Lauda: Kein Glück mit der Kappe

Irgendwie sind Niki Laudas Kapperlsponsoren vom Pech verfolgt. Zuerst musste 2003 der italienische Milchkonzern Parmalat Insolvenz anmelden, vor vier Jahren geriet dann der Schweizer Industriekonzern Oerlikon in Troubles, und nun steht auch der aktuelle Sponsor, die Money Service Group (MSG), mit dem Rücken zur Wand.

Lauda hat den Vertrag mit der MSG von sich aus beendet. "Die Turbulenzen der letzten Tage haben mich veranlasst zu kündigen. Ich bin jetzt froh, dass ich wieder ein rotes Kapperl aufsetze".

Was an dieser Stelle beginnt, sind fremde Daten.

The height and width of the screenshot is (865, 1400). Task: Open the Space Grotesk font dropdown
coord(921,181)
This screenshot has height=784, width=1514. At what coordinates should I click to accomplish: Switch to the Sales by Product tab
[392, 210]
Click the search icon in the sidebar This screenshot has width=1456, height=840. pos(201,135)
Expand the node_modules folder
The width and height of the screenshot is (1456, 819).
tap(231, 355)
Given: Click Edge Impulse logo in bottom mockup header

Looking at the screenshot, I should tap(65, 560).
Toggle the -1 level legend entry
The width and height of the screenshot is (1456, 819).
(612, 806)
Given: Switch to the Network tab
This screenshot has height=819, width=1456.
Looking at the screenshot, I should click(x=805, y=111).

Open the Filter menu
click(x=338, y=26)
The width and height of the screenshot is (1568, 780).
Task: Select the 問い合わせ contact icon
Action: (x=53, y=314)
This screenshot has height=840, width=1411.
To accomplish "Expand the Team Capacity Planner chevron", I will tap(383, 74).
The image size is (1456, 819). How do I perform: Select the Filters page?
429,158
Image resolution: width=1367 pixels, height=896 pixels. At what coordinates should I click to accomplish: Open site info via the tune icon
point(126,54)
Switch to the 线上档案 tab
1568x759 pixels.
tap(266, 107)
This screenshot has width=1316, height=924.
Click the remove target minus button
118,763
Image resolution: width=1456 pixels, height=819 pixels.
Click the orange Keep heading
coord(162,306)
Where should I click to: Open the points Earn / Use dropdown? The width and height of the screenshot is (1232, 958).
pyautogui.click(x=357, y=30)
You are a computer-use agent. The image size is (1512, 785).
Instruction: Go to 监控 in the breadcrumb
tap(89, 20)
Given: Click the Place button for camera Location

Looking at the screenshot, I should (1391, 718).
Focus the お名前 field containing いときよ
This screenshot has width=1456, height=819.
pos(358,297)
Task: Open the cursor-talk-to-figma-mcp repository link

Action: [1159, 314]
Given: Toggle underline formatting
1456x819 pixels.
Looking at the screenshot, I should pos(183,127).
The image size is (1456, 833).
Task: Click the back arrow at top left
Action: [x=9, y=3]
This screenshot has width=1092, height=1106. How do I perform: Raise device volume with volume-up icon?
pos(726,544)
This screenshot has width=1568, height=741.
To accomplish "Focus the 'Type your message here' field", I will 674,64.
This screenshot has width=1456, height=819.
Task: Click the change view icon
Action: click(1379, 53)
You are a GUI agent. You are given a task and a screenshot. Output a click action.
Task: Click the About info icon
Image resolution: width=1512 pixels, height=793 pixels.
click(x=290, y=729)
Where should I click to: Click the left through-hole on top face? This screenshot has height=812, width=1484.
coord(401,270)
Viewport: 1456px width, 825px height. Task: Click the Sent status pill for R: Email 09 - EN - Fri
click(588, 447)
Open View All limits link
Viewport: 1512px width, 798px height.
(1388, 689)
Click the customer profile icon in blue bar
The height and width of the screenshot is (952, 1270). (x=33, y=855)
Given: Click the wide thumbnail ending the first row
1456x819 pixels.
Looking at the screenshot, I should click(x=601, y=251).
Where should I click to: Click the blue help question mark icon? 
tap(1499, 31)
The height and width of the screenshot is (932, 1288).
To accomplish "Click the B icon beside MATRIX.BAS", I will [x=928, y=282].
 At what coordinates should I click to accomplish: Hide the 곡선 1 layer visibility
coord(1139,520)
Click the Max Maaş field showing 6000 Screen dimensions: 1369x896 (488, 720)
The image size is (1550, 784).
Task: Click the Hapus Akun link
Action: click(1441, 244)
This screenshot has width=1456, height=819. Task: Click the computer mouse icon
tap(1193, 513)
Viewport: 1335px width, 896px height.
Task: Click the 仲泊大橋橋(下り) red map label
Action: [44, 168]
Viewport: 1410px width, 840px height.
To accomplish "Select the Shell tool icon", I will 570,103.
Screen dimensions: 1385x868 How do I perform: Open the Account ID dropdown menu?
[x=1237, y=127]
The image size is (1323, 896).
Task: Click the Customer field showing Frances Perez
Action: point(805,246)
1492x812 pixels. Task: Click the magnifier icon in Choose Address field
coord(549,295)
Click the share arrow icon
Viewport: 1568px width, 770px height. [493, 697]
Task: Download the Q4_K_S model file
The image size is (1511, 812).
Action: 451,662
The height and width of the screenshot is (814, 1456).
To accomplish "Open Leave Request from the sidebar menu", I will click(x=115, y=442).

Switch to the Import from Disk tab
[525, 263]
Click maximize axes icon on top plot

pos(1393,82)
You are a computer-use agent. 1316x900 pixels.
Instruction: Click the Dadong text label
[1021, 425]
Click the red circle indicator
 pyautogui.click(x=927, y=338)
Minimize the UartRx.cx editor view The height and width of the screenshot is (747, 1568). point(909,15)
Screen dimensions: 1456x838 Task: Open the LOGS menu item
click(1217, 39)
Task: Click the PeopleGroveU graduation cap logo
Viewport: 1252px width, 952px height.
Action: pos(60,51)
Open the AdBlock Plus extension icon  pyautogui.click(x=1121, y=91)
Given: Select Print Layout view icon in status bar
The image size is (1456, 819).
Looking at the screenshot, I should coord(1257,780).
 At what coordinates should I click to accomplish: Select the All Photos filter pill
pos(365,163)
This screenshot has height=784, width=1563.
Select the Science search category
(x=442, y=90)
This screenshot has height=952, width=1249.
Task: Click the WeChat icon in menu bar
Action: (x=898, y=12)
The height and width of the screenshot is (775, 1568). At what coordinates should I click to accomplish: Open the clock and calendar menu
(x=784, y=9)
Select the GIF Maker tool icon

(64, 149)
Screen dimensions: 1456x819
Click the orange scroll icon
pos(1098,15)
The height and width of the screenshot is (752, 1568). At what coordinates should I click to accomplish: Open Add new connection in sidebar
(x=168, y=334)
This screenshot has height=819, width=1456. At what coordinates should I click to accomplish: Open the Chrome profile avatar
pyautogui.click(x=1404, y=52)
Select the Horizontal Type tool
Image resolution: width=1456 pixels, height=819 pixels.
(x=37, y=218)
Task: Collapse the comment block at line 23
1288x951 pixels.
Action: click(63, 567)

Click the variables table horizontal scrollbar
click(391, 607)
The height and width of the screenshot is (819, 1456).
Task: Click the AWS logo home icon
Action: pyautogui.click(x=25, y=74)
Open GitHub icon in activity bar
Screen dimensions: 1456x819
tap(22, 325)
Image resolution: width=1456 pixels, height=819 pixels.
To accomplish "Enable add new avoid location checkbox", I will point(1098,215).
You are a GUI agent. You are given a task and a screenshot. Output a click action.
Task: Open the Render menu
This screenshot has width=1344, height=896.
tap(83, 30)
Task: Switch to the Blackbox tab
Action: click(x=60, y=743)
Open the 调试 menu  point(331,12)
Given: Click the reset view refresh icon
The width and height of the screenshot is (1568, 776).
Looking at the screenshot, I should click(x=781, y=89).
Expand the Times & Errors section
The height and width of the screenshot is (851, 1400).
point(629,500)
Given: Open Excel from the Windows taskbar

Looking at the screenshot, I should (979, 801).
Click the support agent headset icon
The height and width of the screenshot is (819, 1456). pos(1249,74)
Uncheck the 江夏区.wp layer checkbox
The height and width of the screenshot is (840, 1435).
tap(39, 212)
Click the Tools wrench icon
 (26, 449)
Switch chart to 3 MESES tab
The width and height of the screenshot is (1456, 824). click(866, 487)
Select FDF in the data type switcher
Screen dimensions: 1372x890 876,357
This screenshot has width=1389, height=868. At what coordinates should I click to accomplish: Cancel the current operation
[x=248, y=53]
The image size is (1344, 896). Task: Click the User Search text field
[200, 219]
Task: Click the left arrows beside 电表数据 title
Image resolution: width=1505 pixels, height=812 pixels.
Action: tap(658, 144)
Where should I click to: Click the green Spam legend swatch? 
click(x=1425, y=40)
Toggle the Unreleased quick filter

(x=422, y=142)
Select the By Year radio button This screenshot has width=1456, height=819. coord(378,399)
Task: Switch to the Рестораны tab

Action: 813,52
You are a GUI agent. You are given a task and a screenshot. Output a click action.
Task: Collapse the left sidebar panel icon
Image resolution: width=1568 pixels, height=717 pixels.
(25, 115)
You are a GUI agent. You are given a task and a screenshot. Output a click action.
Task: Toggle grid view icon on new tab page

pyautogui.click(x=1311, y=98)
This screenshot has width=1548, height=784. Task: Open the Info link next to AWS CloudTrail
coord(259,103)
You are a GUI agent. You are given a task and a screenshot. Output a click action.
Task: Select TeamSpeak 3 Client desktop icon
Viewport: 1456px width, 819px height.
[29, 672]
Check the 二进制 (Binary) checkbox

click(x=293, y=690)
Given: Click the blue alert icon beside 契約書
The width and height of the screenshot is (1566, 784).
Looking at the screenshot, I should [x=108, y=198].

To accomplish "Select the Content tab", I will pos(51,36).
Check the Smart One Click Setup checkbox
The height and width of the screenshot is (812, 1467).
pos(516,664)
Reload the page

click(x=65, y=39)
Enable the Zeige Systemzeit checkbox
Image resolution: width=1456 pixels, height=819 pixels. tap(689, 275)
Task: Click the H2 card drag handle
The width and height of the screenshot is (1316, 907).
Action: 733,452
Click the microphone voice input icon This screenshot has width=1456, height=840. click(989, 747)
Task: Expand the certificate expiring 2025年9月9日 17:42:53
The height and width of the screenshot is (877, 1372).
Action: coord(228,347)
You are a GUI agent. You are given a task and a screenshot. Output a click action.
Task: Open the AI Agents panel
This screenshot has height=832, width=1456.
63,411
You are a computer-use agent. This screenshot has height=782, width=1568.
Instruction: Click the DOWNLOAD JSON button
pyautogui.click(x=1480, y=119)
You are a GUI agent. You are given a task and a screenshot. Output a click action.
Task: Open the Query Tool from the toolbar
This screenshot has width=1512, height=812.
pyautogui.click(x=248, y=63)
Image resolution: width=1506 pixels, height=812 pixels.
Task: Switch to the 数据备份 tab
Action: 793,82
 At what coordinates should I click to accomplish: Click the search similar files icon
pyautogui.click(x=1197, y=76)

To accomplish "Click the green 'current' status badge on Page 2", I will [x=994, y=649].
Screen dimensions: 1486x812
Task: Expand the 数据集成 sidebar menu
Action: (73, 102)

Nachdem in Liechtenstein Ermittlungen gegen MSG-Gründer Michael Seidl wegen Betrugsverdachts und anderer Delikte eingeleitet worden waren, rückte bereits die Staatsanwaltschaft mit Polizei und Finanzmarktaufsicht am Firmensitz in Schaan zu einer Hausdurchsuchung an.

Der Schaden soll dem Blatt zufolge einen dreistelligen Millionenbetrag erreichen, es gilt die Unschuldsvermutung. Seidl hatte sich kürzlich überraschend aus dem Unternehmen zurückgezogen, offiziell war von gesundheitlichen Gründen die Rede.